Saat ini, kita menganggap bahwa perangkat kecil di saku kita dapat menunjukkan dengan tepat lokasi kita di mana pun di bumi. Namun Sistem Pemosisian Global (GPS) telah dibuat selama beberapa dekade, lahir dari ketegangan Perang Dingin dan Perlombaan Luar Angkasa.

Inspirasi Sputnik

Pada tahun 1957, Uni Soviet meluncurkan Sputnik, satelit buatan pertama. Ilmuwan Amerika yang melacak Sputnik memperhatikan sesuatu yang menarik: karena efek Doppler, frekuensi sinyal radio satelit berubah saat satelit bergerak mendekat dan menjauh. Mereka menyadari bahwa jika mereka mengetahui lokasi pastinya di Bumi, mereka dapat memetakan orbit satelit. Lebih penting lagi, jika mereka mengetahui orbit pasti satelit tersebut, mereka dapat mengetahui lokasi pastinya di Bumi.

Proyek Militer

Sepanjang tahun 1960an dan 1970an, Departemen Pertahanan AS mengembangkan konsep tersebut menjadi sistem tangguh yang awalnya disebut Navstar GPS. Sistem ini dirancang untuk membantu militer menargetkan rudal secara akurat, mengoordinasikan pergerakan pasukan, dan menavigasi kapal dan pesawat. Satelit GPS operasional pertama diluncurkan pada tahun 1978.

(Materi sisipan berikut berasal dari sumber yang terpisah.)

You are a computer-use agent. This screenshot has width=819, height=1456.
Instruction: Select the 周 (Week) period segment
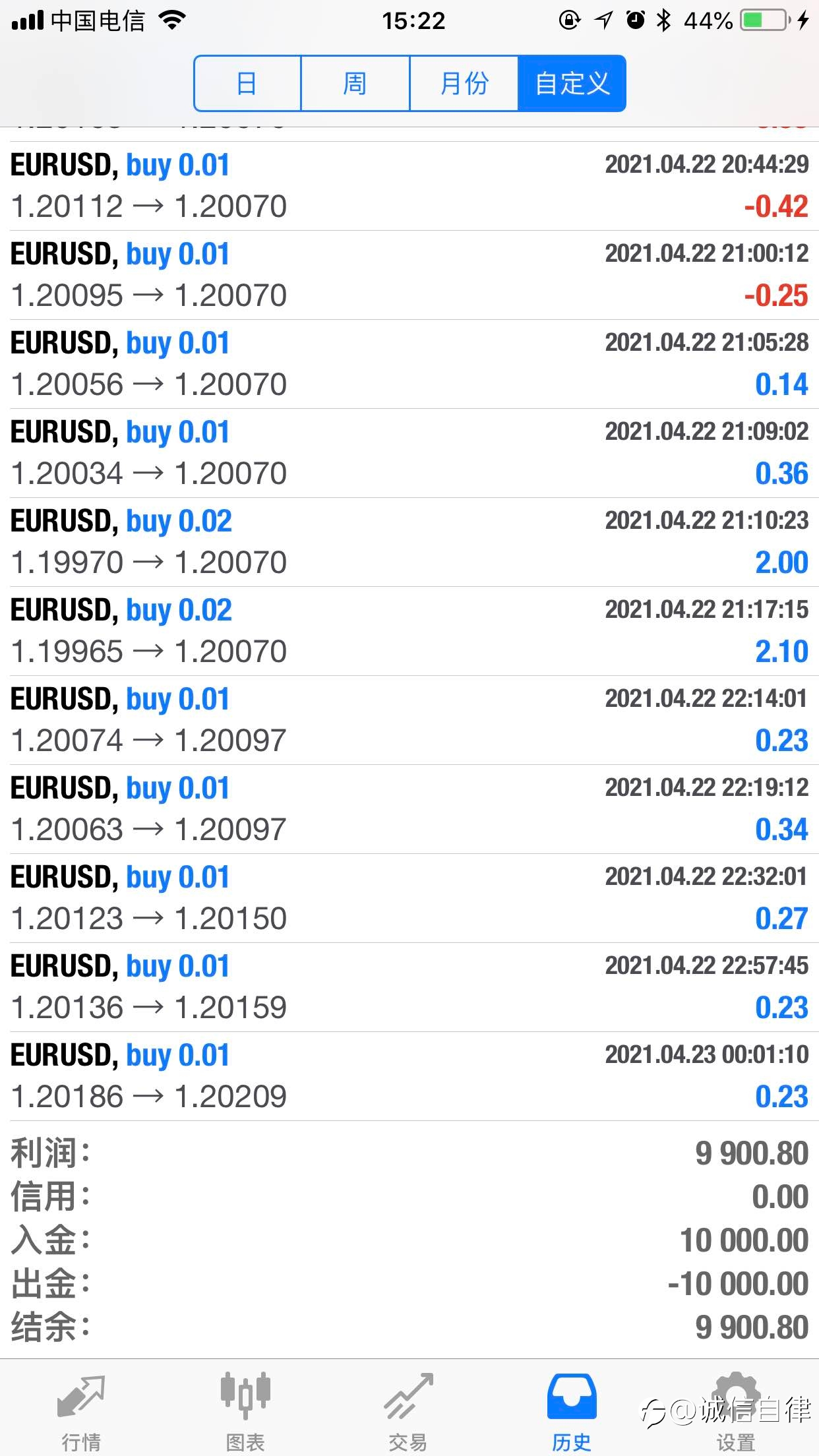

Akses Sipil dan "Ketersediaan Selektif"

Pada tahun 1983, sebuah jet penumpang Korean Air Lines ditembak jatuh setelah secara tidak sengaja menyimpang ke wilayah udara Soviet karena kesalahan navigasi. Sebagai tanggapan, Presiden Ronald Reagan memerintahkan agar GPS tersedia untuk penggunaan sipil guna mencegah tragedi di masa depan.

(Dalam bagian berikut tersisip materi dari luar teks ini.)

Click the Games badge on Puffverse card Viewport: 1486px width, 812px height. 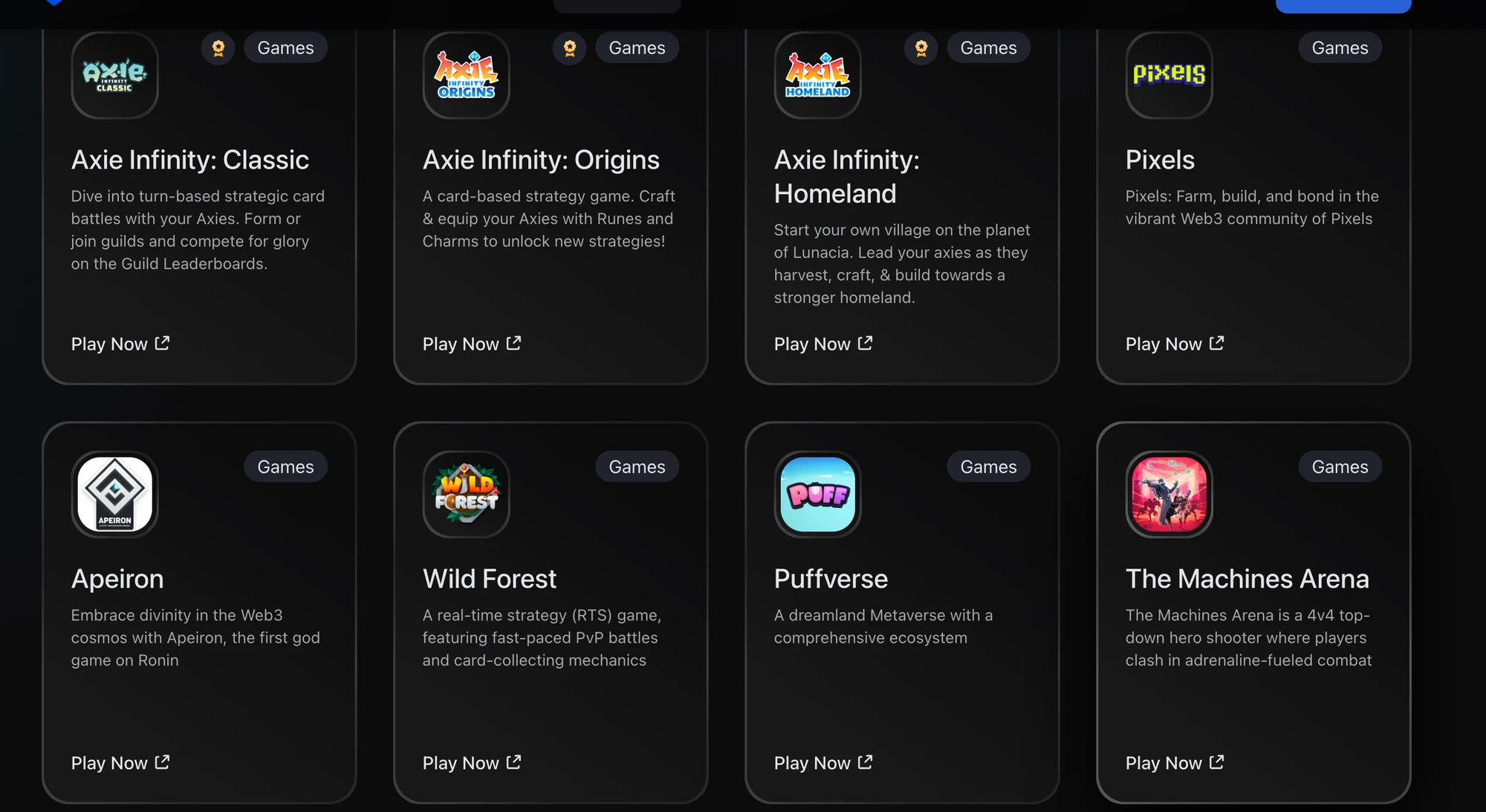coord(988,466)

Namun, pihak militer dengan sengaja menurunkan sinyal sipil dalam program yang dikenal sebagai "Ketersediaan Selektif", sehingga membuat GPS sipil tidak akurat sekitar 100 meter. Baru pada tahun 2000 Presiden Bill Clinton memerintahkan militer untuk mematikan Ketersediaan Selektif, yang secara instan membuat GPS sipil 10 kali lebih akurat.

Era Modern

Penghapusan Ketersediaan Selektif memicu revolusi teknologi. Hal ini memungkinkan terciptanya sistem navigasi mobil belokan demi belokan, aplikasi ponsel cerdas berbasis lokasi, layanan berbagi perjalanan seperti Uber, dan alat lokasi yang kita gunakan saat ini di situs web seperti LocalAtual.